Скучно? Не то чтобы скучно... Когда выходишь на сцену, там не бывает скучно. Хотя угловатости характера, какой-то резкости и крови в этом образе, в общем-то, не было. А я привык к другому. Ведь все мои роли — это смерти подобно. Я сколько там резал, убивал, душил. Меня резали, расстреливали. Я старался это делать как можно лучше.
— Почему Тамара Андреевна пела Волхову? Ведь это партия не для ее голоса.
— Она хотела петь в спектакле вместе со мной. И потом, в «Садко» ведь участвовали замечательные певцы: Нестеренко, Мазурок, Архипова. Кстати, Милашкина с ее драматическим голосом блистательно спела лирико-колоратурную партию. Я слышал, что этот спектакль стал событием.
— Владимир Андреевич, вы пели Садко итальянским звуком. Вы считаете, что это было уместно?
— Я не знаю, каким звуком я пел. Я старался петь таким звуком, который, как мне казалось, подходил к этой роли. Трансформировался ли он, перешел ли из итальянского звучания в славянское, этого я не знаю. Но я пел одновременно и итальянские вещи, и французские, и «Бориса Годунова».
— Но в Садко особенно ярко выражено ваше итальянское звучание, которое, скажем так, необычно для этой роли.
— Испанский певец с итальянской школой — Доминго. Как он поет Вагнера! Если бы я пел Вагнера, я бы пел, конечно, как итальянец. Я слышал, как поют немцы. Для меня это не просто момент предпочтения. Я сказал бы им: «Послушайте Доминго! Вот как надо петь Вагнера. А не так, как вы поете». Доминго настолько выделялся красотой своего голоса, своей горячностью, своей экспрессией из всего немецкого состава, что на это нельзя было не обратить внимания. И потом, мне кажется, надо все петь своим голосом, но в каком-то определенном стиле. Я не пел итальянской манерой Садко. Я пел, может быть, моим итальянским голосом эту партию, но соблюдая стилистику. Я знаю, есть славянское звучание. А есть европейское, в котором я выделяю немецкое, вагнеровское. Вагнер писал специально для своего народа. Эти оперы, исполненные впервые немцами, приобрели ту традиционность, которую мы воспринимаем как стиль исполнения. У меня же итальянская постановка голоса.

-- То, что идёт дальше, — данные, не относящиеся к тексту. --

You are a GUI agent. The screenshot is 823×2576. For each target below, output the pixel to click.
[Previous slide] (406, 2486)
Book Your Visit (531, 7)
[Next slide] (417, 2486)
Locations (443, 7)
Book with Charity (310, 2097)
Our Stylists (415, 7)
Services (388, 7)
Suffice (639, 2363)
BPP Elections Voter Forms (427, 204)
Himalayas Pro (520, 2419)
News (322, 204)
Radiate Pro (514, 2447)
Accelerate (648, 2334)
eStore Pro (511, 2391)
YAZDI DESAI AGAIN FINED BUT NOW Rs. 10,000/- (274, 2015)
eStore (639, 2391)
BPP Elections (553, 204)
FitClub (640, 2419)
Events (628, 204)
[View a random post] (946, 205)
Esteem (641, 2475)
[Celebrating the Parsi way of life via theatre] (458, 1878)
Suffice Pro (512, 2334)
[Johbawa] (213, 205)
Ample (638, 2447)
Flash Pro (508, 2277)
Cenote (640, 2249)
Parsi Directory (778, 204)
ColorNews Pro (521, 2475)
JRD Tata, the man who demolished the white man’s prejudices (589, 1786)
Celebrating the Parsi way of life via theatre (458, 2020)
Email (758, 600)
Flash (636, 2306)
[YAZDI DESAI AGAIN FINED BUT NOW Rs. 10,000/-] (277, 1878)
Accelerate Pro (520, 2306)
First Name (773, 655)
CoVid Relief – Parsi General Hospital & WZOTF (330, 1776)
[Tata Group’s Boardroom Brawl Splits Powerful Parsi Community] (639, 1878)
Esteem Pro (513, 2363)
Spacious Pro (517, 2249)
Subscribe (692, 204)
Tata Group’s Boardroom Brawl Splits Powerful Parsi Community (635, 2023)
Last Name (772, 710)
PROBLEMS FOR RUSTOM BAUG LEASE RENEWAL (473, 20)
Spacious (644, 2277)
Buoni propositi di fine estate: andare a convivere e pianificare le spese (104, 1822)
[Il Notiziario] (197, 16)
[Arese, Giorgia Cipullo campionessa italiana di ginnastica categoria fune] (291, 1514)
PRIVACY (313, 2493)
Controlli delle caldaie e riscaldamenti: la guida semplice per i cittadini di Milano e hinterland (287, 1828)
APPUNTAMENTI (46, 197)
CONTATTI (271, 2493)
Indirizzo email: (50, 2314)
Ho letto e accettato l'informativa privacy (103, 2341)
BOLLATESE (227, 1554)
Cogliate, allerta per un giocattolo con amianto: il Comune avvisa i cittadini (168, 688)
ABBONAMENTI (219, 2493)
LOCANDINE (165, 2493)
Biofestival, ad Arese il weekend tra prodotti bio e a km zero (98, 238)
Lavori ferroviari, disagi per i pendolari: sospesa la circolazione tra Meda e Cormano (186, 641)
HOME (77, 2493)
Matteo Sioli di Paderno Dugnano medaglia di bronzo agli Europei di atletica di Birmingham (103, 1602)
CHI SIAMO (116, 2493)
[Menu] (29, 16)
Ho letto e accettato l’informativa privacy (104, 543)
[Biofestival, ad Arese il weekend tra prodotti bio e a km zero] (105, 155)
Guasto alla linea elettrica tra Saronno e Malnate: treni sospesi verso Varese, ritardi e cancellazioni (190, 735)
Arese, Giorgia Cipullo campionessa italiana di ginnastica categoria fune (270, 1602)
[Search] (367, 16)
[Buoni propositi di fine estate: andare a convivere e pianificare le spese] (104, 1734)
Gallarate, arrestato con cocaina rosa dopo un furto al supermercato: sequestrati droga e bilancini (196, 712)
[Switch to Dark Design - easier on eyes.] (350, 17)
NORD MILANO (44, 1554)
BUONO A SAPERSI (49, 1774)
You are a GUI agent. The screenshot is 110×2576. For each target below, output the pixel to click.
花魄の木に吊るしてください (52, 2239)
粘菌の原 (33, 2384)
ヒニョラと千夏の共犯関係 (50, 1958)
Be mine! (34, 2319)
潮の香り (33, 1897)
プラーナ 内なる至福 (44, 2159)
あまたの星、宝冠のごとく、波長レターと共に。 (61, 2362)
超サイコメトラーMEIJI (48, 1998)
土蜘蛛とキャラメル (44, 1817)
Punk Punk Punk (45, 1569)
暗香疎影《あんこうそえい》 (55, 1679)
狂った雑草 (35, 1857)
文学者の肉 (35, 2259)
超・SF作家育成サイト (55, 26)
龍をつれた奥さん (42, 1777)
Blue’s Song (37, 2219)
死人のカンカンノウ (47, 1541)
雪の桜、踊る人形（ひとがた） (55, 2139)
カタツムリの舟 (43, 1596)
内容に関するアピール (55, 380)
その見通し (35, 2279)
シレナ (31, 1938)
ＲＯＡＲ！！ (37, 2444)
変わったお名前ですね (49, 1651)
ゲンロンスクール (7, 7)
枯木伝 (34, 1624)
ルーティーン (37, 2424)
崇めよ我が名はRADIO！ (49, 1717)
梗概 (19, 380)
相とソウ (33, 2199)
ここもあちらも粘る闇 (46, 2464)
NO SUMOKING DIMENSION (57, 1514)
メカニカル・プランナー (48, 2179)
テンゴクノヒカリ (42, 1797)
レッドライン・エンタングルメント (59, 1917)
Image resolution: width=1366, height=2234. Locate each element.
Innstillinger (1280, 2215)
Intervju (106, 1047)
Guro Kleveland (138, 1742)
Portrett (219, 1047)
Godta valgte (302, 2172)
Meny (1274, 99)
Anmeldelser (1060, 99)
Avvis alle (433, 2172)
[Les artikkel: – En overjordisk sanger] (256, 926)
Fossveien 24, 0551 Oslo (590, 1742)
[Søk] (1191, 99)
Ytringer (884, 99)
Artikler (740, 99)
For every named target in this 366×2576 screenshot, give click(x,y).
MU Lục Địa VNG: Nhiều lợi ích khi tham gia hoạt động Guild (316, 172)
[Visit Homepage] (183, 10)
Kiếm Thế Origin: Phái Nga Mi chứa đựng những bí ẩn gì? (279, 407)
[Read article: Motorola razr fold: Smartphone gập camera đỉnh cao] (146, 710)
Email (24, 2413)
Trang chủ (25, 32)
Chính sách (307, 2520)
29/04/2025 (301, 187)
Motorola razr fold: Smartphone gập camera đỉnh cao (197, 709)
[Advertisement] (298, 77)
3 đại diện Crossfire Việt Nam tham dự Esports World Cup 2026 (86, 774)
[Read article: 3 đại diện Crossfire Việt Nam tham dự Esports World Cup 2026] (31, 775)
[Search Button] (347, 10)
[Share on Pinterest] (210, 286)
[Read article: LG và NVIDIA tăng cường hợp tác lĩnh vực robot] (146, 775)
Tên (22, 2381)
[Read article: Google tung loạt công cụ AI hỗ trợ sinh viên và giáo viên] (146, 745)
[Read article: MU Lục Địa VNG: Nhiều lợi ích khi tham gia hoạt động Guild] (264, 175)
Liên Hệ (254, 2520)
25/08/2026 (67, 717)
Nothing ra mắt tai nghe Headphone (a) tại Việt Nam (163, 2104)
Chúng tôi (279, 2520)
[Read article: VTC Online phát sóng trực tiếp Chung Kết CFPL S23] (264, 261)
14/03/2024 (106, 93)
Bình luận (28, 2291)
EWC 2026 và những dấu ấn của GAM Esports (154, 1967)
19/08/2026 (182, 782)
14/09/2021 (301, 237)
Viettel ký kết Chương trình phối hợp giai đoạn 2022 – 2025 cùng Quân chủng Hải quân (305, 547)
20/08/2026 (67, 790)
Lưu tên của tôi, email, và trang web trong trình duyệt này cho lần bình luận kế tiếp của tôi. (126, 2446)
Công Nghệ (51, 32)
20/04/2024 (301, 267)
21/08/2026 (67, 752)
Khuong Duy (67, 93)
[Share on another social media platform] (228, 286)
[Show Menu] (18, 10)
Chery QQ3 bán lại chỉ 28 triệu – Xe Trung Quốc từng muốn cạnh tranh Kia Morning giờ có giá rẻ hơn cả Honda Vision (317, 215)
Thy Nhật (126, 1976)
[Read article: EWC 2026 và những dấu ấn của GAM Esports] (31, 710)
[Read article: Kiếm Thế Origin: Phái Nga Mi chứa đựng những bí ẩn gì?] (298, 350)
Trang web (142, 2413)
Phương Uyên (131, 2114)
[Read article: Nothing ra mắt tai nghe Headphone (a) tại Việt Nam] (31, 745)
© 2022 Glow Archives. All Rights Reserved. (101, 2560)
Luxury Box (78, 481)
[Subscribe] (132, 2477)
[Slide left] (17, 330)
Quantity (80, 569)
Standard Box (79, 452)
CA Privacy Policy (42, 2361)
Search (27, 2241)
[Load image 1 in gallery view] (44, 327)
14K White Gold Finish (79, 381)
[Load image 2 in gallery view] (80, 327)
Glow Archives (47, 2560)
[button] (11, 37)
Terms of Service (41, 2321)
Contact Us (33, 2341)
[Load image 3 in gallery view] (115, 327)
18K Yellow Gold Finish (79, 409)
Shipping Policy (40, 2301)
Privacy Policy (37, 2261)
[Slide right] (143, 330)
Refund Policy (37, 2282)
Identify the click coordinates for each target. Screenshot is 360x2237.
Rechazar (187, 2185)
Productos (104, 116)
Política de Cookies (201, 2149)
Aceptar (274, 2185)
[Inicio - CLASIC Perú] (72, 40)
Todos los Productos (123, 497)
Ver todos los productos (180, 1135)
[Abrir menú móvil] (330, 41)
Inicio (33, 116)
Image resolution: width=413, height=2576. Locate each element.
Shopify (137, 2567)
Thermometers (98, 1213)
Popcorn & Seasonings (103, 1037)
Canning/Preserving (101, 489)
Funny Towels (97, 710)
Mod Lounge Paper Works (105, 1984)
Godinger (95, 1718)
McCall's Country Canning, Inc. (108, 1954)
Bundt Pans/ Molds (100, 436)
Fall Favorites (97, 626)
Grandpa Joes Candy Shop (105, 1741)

И так я пою и «Пиковую», и «Паяцы», и «Тоску», и «Отелло», и «Садко». Так же я пою и «Кармен», и «Самсона», но меняю стилистику.
— В чем для вас заключена другая стилистика в пении?
— В языке, который имеет свою специфику, свою фонетику. Это музыка помимо музыки композитора, фонетическая музыка. Она определяет то, какие вокальные краски я буду использовать. В русской опере одни, в итальянской — другие. А я уже вам говорил, что для меня краска в голосе определяет отношение к мизансцене.
— В зарубежных рецензиях вас называют славянским тенором. Почему, как вы думаете?
— Не знаю. Потому, наверное, что я родился в России. И потом, я их не читал, и мне все равно.
— Это поза, будто вам все равно.
— Знаете, я устал вас убеждать.
— Даже если вы это сделаете, нам все равно никто не поверит!
— Хорошо. В молодости мне не было все равно, если молодостью можно назвать возраст до 30 лет. Я обращал на рецензии внимание. А потом мне не надо было обращать внимания. Потом посыпались предложения из всех театров мира. Я не знаю, что это определяет. Я считаю рецензентов импотентами, которые рассуждают о любви. Писать должен человек широко образованный, с громадной эрудицией, с громадными знаниями, тактом, желательно, бывший певец, и с годами. То же самое относится и к скрипачам, и к виолончелистам, и так далее. Господи, сам бы попробовал ну хоть что-нибудь спеть, чтобы ты понял, что это такое!